Maybe I’m just cranky and I wanted to see more cool set pieces but instead got a lot of chatting about obsession. I guess we’ll never know.

As always, spoilers ahead.

1. The Lifecycle of Software Objects

Obsidian North has a new product, it’s called Platinum, making the title of the product Obsidian North Platinum, which is a terrible name for a service since it’s got two different classes of shiny objects in it. Get your act together Rojas!

Seriously though, the rollout of this new VR system is central to the plot of the episode yet it feels like an afterthought. It’s been built up for a few weeks now but now that it’s here, we’re left with a shrug, an admission that maybe it’s a bad idea but also it’s a good one, and a big bad who wants to take it out because their husband became a VR addict and killed himself. That shit’s heavy and we just kind brush past it to get to the punching?

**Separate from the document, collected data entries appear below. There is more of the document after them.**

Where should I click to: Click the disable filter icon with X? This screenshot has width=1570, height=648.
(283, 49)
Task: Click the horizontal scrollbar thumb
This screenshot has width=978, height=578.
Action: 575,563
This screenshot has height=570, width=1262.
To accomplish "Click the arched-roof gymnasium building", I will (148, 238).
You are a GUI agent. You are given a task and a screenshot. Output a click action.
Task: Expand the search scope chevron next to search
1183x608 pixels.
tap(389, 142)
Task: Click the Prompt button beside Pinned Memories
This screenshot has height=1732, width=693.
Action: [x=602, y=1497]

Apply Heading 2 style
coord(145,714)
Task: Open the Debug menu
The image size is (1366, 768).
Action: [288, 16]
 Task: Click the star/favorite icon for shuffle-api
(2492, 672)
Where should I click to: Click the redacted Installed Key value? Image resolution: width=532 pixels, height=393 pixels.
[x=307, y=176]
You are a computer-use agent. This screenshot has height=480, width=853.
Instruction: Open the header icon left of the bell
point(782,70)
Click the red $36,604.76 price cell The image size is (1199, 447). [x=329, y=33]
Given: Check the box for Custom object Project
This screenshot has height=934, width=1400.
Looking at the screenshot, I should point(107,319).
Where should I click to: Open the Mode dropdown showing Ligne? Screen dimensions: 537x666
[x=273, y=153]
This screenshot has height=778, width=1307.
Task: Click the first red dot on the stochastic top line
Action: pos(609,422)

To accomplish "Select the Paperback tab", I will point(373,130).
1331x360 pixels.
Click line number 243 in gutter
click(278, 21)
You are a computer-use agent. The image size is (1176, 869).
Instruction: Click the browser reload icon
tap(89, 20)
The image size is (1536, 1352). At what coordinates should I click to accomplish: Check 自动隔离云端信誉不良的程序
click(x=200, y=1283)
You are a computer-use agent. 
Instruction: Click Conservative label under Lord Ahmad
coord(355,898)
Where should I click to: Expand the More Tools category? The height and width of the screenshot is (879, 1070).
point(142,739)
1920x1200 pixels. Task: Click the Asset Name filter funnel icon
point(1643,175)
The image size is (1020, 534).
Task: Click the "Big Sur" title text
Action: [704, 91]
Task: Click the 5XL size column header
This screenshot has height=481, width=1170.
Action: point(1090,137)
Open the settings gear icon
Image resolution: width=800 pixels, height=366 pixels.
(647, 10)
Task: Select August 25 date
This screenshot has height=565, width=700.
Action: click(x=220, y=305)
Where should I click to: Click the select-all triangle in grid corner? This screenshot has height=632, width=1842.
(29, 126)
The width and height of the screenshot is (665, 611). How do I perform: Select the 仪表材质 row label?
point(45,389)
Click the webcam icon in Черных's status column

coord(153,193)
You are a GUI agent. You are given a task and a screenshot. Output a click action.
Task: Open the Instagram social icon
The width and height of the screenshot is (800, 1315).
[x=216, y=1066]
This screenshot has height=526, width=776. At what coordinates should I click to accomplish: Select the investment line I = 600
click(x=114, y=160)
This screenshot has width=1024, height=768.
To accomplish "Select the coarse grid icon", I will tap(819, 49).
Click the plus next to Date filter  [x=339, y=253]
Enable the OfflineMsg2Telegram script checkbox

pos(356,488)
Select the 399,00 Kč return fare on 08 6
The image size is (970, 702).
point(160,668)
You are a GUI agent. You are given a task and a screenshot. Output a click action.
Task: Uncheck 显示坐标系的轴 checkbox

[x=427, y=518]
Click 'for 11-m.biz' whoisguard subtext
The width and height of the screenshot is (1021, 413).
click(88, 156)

Surprisingly, I wanted the show to slow its roll and let us really consider the ramifications of what’s happening. I know two-parters are seriously out of vogue but what I wouldn’t have given for a more careful, slower episode like shows of old. We’re always running forward at a breakneck pace in Supergirl. Give your characters time to breathe and sit with their problems. Let them consider and debate and have heart to hearts that don’t resolve in 15 seconds with canned answers.

Make me care about these people instead of making it feel like we’re ticking the boxes.

Oh, and Kara’s I Abhor Violence statement made me laugh. I get what she meant but her entire shtick is that she punches bad people really good and worked with a secret, violent tool of the state. Incongruity is expected when our heroes are supposed to stand up to violence while partaking in it but come on y’all, put a little more thought into how you phrase these things.

2. The Truth of Fact, The Truth of Feeling

One thing I appreciate about “The Bodyguard” is the parallels drawn between Rojas and Lena. Both feel alone and isolated thanks to their work, both believe they are acting for the good of everyone, and they both refuse to hear otherwise. When Supergirl asks Rojas to slow the rollout to really consider how her new near perfect VR world will affect people, she brushes her off with righteous indignation. Not nearly as much as Lena had back at the start of the season but it’s there, under the “there are more stories than just Sapphire’s,” which, damn, callous considering it was her technology that brought him to the brink.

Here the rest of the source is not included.